Holenderska artystka, zaproszona na festiwal „Kino w Trampkach”, padła ofiarą rasistowskich uwag ze strony osoby, mającej strzec bezpieczeństwa pasażerów.

Do zdarzenia doszło w piątkowe popołudnie na warszawskim lotnisku. Podczas rutynowej kontroli bezpieczeństwa aparycja artystki wzbudziła zainteresowanie jednego z pracowników ochrony. Mężczyzna postanowił zaspokoić swoją ciekawość w bardzo obcesowy sposób. Zapytana o pochodzenie reżyserka, wskazała Holandię (w której mieszka od kiedy skończyła 7 lat i której jest obywatelką). Niestety, odpowiedź ta nie zadowoliła strażnika. Gdy kobieta zdradziła, że ma irańskie korzenie usłyszała: „gdzie jest twoja burka”, „w Iranie wszyscy noszą burki”. W czasie wymiany zdań bagaż, należący do artystki został poddany szczegółowej kontroli.

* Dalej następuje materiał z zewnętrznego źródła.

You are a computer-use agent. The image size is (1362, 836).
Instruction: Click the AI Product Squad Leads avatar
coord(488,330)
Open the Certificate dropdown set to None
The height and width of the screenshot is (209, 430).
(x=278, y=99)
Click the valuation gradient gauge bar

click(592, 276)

Sytuacja wywołała u Holenderki poczucie ogromnej krzywdy i rozżalenia. Do tej pory artystka nie spotkała się z tego typu uwagami, mimo że z racji wykonywanego zawodu, bardzo dużo podróżuje.

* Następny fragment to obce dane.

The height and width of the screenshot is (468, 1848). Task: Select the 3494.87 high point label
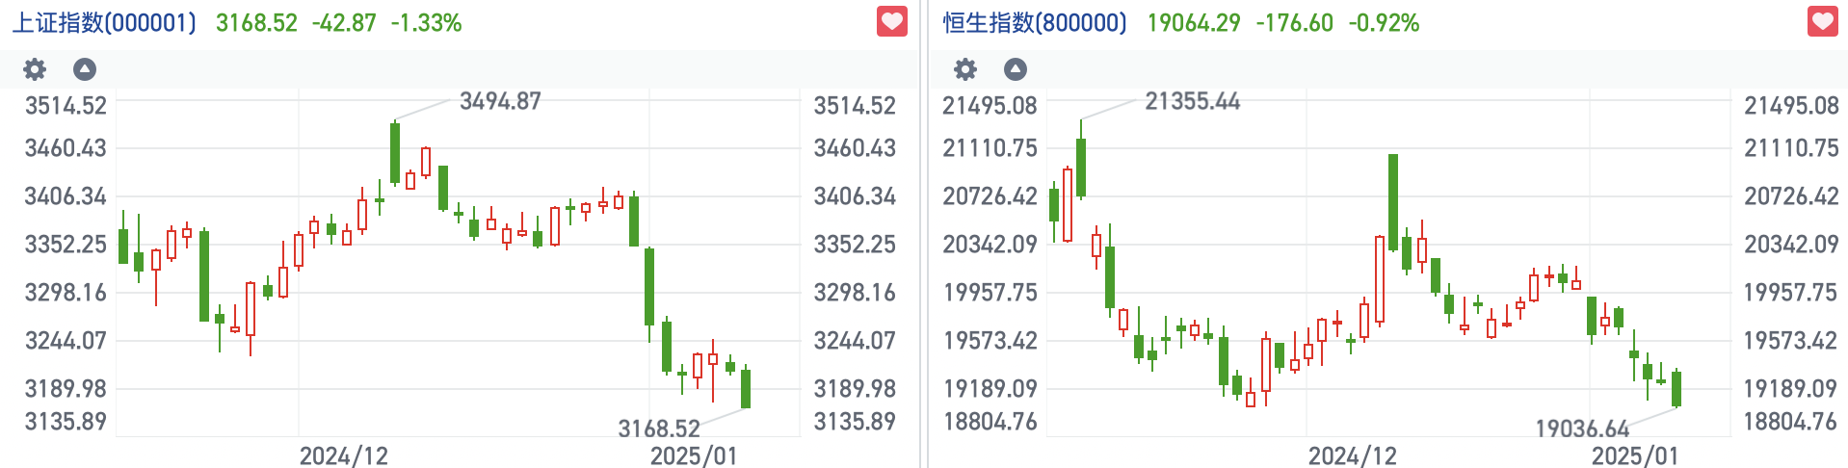(x=500, y=101)
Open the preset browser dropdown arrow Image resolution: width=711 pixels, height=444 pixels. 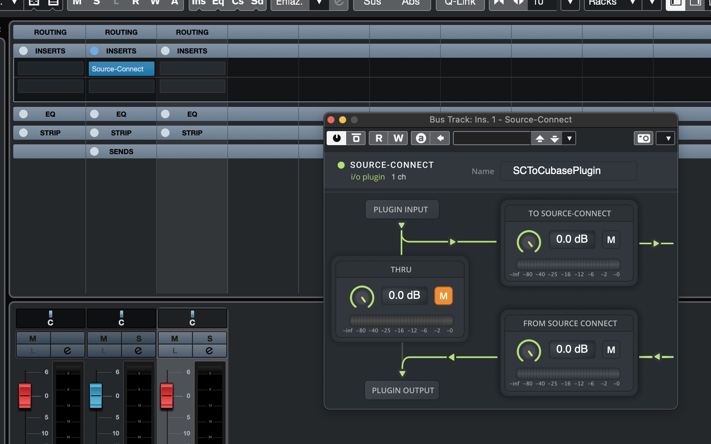(x=570, y=139)
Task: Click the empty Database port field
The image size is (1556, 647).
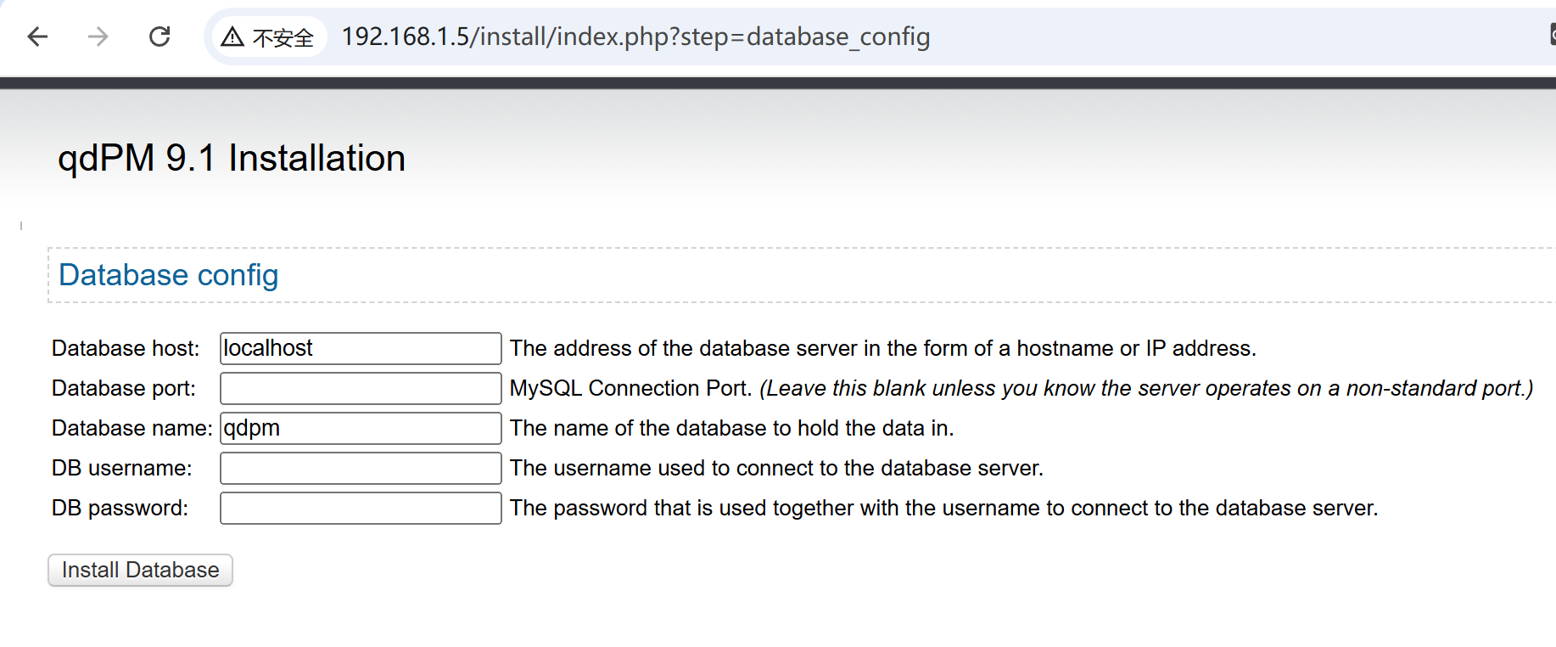Action: tap(361, 388)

- Szczególnie nas boli, że przydarzyło się to gościowi festiwalu dla dzieci i młodzieży, który od swojej pierwszej edycji promuje wartości takie jak: tolerancja, przyjaźń, otwartość, życzliwość. Incydent na lotnisku Chopina przeczy wszystkim tym wartościom. Takie zachowanie w stosunku do drugiego człowieka jest nie dopuszczalne. Wstyd nam, że miało to miejsce na lotnisku międzynarodowym, w stolicy europejskiego kraju - skomentował Maks Piłasiewicz, zaangażowany w organizację festiwalu "Kino w trampkach".

Poinformowane o zdarzeniu władze lotniska obiecały zająć się wyjaśnieniem sprawy.